Baca berita dengan sedikit iklan, klik di sini
DUA ponton berarak ke tengah lautan di sisi timur Pantai Rambak, Kecamatan Sungailiat, Kabupaten Bangka, Kepulauan Bangka Belitung. Kamis pagi, 18 April 2024, delapan kapal isap produksi lebih dulu berbaris di horizon. Seperti hari-hari sebelumnya, mereka beroperasi menyedot material timah di laut yang lebih dari sedekade terakhir terletak di area izin usaha pertambangan operasi produksi (IUP-OP) PT Timah Tbk seluas 9.919 hektare.

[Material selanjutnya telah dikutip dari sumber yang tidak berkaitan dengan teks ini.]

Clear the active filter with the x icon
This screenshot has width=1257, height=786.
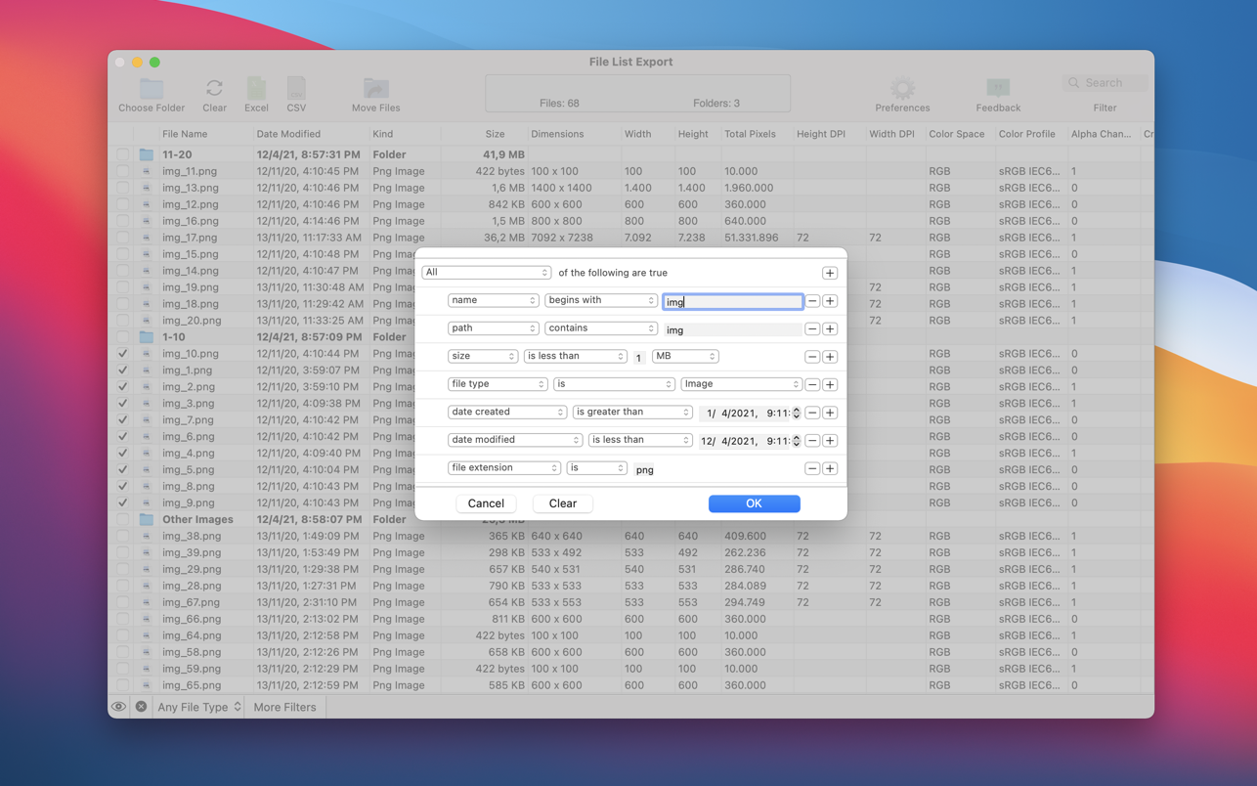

Baca berita dengan sedikit iklan, klik di sini
Pemandangan itu jauh berbeda dengan kondisi Februari 2024, sebelum kasus dugaan korupsi tata niaga timah yang disidik Kejaksaan Agung mulai menarik perhatian publik pada awal Maret 2024. Kala itu, dari lokasi yang sama, masih terlihat puluhan ponton dan kapal isap produksi berjubel di seberang pesisir Sungailiat. Selain dari Pantai Rambak, kerumunan fasilitas pengisap pasir timah itu bisa dilihat dengan jelas dari Pantai Matras dan Pantai Tanjung Sentosa yang berhadapan langsung dengan area konsesi PT Timah Tbk.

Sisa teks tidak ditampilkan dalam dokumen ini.